Nitrous oxide emissions associated with ammonia‐oxidizing bacteria abundance in fields of switchgrass with and without intercropped alfalfa

Summary The nitrogen (N) fertilizer required to supply a bioenergy industry with sufficient feedstocks is associated with adverse environmental impacts, including loss of oxidized reactive nitrogen through leaching and the production of the greenhouse gas nitrous oxide (N 2 O). We examined effects on crop yield, N fate and the response of ammonia‐oxidizing bacteria (AOB) and ammonia‐oxidizing archaea (AOA) to conventional fertilizer application or intercropping with N‐fixing alfalfa, for N delivery to switchgrass ( Panicum virgatum ), a potential bioenergy crop. Replicated field plots in Prosser, WA, were sampled over two seasons for reactive nitrogen, N 2 O gas emissions, and bacterial and archaeal ammonia monooxygenase gene ( amoA ) counts.
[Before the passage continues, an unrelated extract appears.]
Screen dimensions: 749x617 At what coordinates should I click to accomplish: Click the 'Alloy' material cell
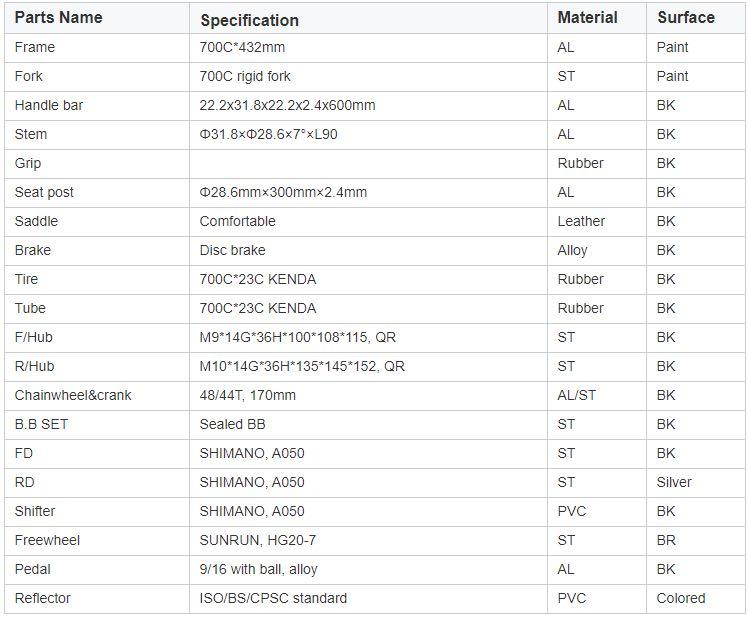coord(572,250)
Intercropping with alfalfa (70:30, switchgrass:alfalfa) resulted in reduced dry matter yields compared to fertilized plots, but three times lower N 2 O fluxes (≤ 4 g N 2 O‐N ha −1 d −1 ) than fertilized plots (12.5 g N 2 O‐N ha −1 d −1 ). In the fertilized switchgrass plots, AOA abundance was greater than AOB abundance, but only AOB abundance was positively correlated with N 2 O emissions, implicating AOB as the major producer of N 2 O emissions. A life cycle analysis of N 2 O emissions suggested the greenhouse gas emissions from cellulosic ethanol produced from switchgrass intercropped with alfalfa cultivation would be 94% lower than emissions from equivalent gasoline usage.